Rwandan Entreprise Week a big success

  • August 9, 2011
Rwandan Entreprise Week a big success

Event co-organised by Gates scholar attracts 150 people.

One hundred and fifty Rwandan students attended the first Rwandan Enterprise Week last week. 

The Week is an initiative of a group of Cambridge students, including Gates scholar Julia Fan Li [2008].

The organisers had hoped for a maximum of 100 students, but 240 had registered online before the event and the organisers had to select the most enthusiastic. “They came from universities across Rwanda. After the first day, some were so impressed they told their friends and they came. Some had even taken a two-hour bus ride to get there so we tried to squeeze them in,” says Julia.

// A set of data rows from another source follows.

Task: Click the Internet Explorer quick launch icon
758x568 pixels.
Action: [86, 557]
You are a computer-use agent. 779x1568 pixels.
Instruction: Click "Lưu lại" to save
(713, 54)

The event, which ran over six days in association with the  Kigali Institute of Science and Technology (KIST), is a spin-off from the African Innovation Prize which was piloted in Rwanda last year. The African Innovation Prize has now been successfully running for two years at KIST and organisers are taking the business plan competition nationwide and adding the National University of Rwanda (NUR) and the School of Finance and Banking (SFB). They are also looking at making it a pan-African event.

Julia says the part of the week students seemed to benefit from most was support with how to get their ideas implemented. She is delighted that one outcome of the Week is that students are now setting up their own entrepreneurship clubs which they hope to run themselves.

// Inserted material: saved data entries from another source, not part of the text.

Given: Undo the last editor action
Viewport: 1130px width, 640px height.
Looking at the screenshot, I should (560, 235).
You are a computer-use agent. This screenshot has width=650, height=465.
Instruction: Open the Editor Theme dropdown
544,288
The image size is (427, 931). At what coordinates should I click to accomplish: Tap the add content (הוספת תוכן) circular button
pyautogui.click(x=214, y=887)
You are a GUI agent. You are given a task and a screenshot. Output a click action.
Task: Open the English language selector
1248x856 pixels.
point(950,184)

She adds that the Rwandan Government is keen to encourage private sector development – entrepreneurship is now an essential course at universities and resources have been invested in high schools. “On the first day we didn't have to define what an entrepreneur was. People knew and lots of students were running their own businesses,” says Julia.

The week was divided into 24 hours of curriculum teaching (led by Rwandan entrepreneurs) in the afternoons and mornings reserved for one-on-one consulting sessions with serial entrepreneurs, business people and lawyers.

At the end of the six days the winners of this year's innovation prize were presented with their awards by the governor of Rwanda's central bank (Ambassador Claver Gatete), who used to be the Rwandan ambassador to the UK. The 2011 African Innovation Prize award went to HP&A Eden Flower Project by Patrice Habinshuti and Marie Louise Uwimbabazi. The business focuses on creating a horticulture centre in the growing city of Kigali.

Julia also followed up on the progress of the 2010 AIP Award winners. One team-member is using his winning project – for an ecological toilet – for his honours thesis and both winners plan to roll their project out from September after graduation.

Julia and her co-organisers are now looking at spreading the African Innovation Prize business plan competition to other universities in Africa, particularly Sierra Leone and Nigeria, where they have had interest from potential partners. They are looking for funding and are seeking partnerships with other global entrepreneurship initiatives. Their next event is in November when they will link up globally with other entrepreneurial students as part of Global Entrepreneurship Week.